*Assignment:* Your reply must contain the lines from the one with "Switch to the Layout tab" through the last line of the material, exact and complete, with no pictures and no other text.

*Extracted material:*
......

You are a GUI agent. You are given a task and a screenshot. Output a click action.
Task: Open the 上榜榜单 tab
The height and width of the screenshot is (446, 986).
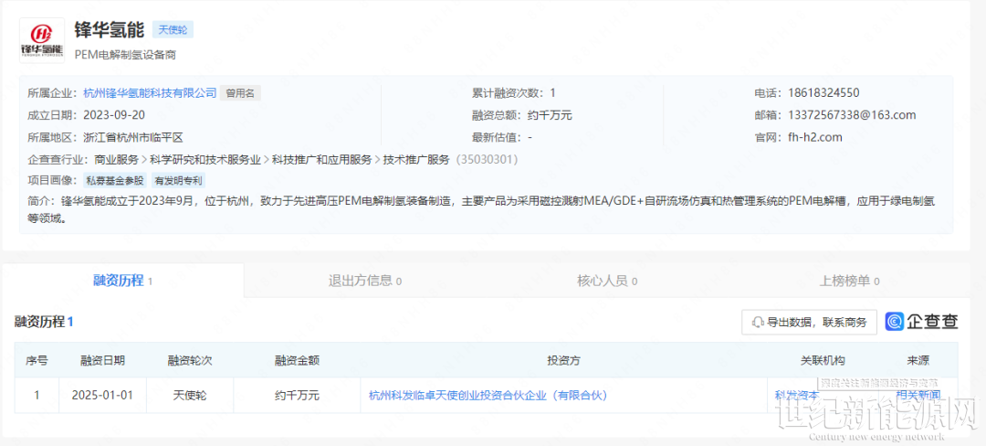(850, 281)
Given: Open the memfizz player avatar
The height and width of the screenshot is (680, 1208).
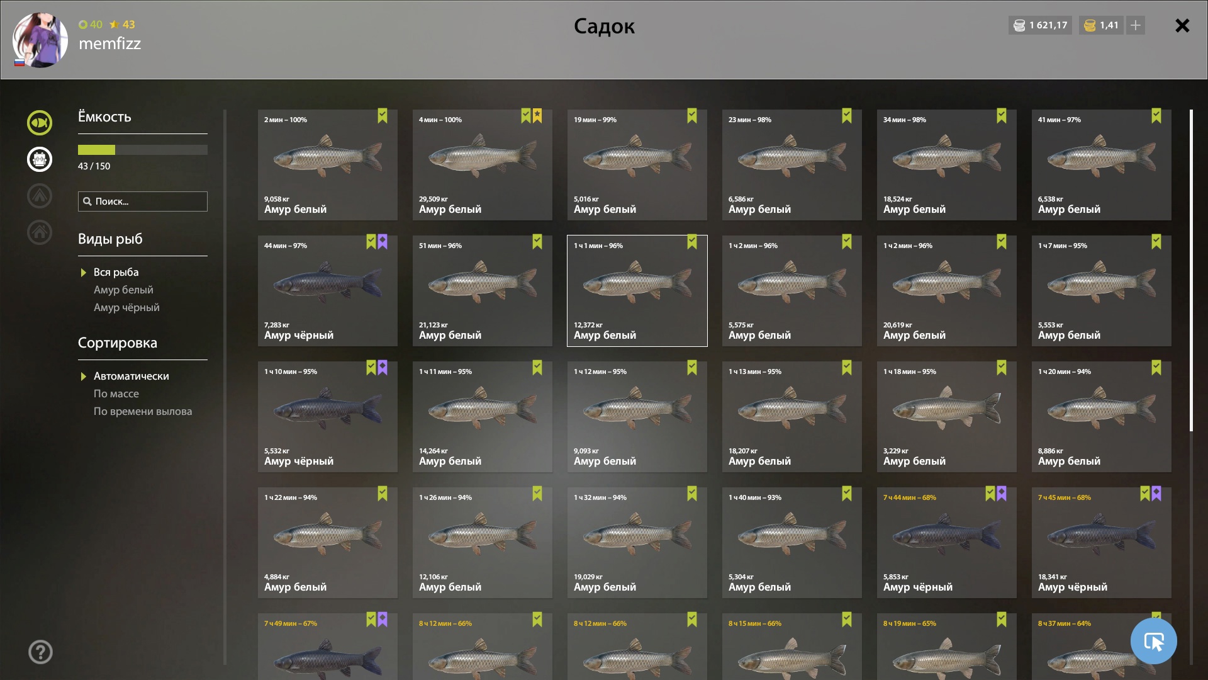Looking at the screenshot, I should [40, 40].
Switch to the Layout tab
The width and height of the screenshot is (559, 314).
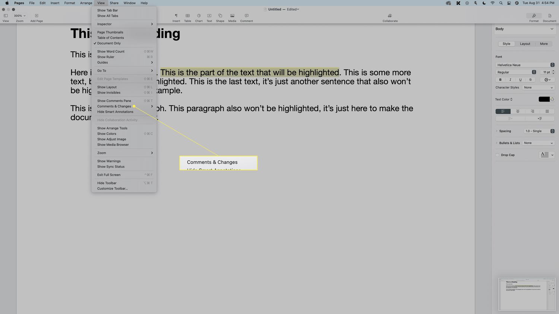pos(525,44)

......

*Reply:*
Switch to the Layout tab
The width and height of the screenshot is (559, 314).
pos(525,44)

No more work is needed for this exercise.